Activity
Output only the lines from the line holding "Image resolution: width=1512" through the close of the records, exactly as they appear, with all pictures omitted.

- - - - - - -

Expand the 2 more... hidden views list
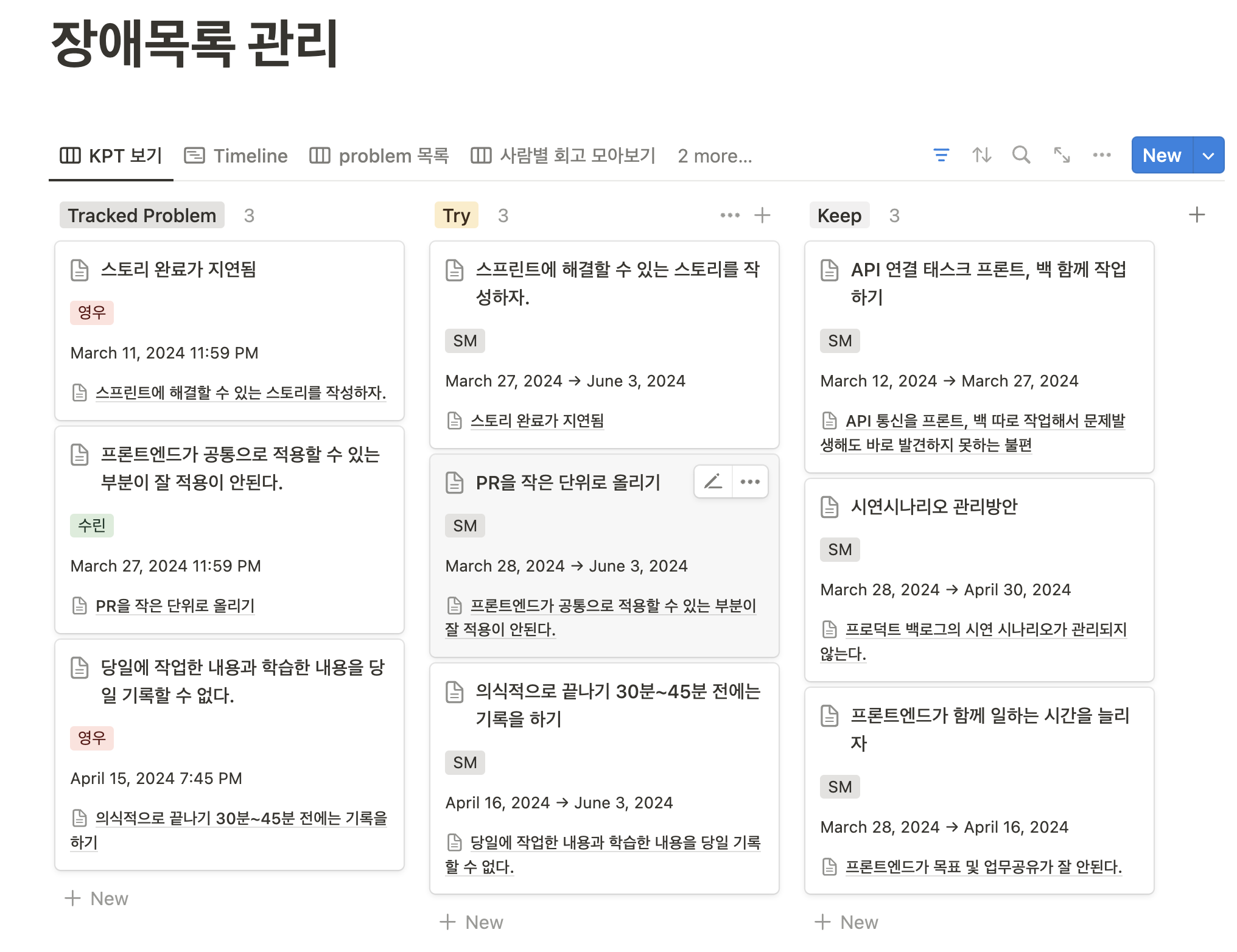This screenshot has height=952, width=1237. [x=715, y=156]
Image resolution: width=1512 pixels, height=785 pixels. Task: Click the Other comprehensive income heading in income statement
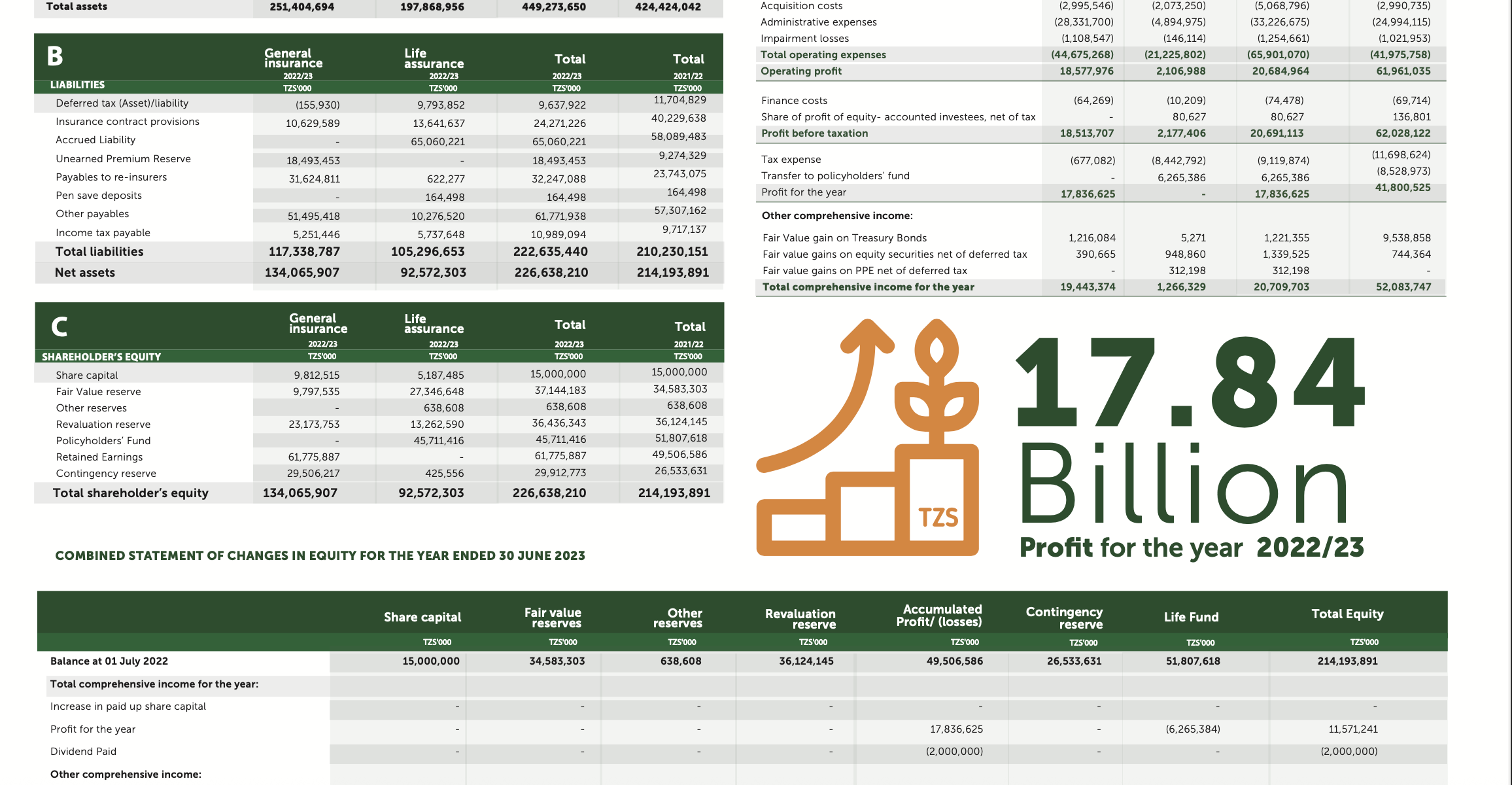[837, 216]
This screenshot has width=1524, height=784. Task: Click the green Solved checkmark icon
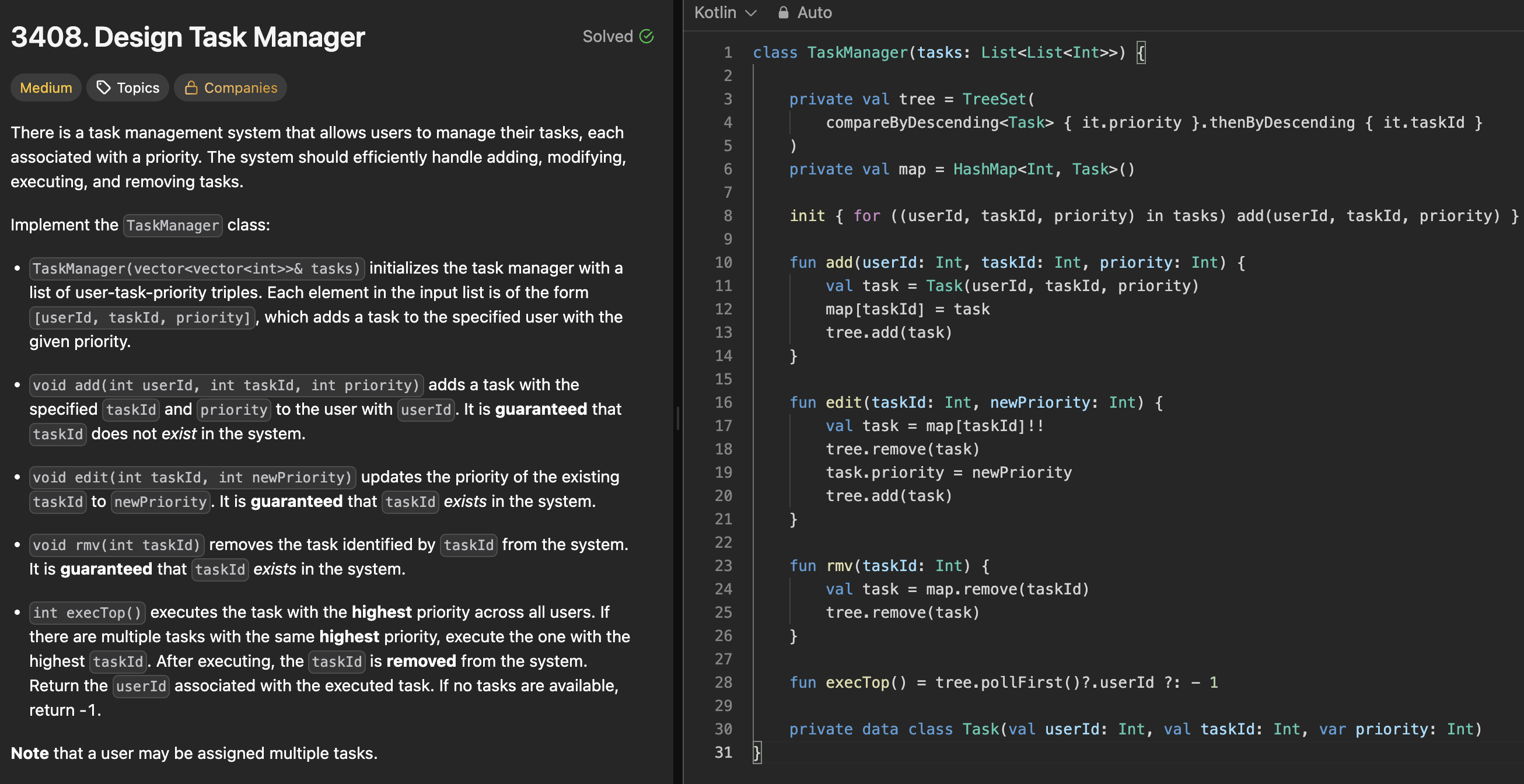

- - - - - - -

Result
Image resolution: width=1512 pixels, height=785 pixels. Task: Click the Other comprehensive income heading in income statement
[837, 216]
This screenshot has width=1524, height=784. Task: Click the green Solved checkmark icon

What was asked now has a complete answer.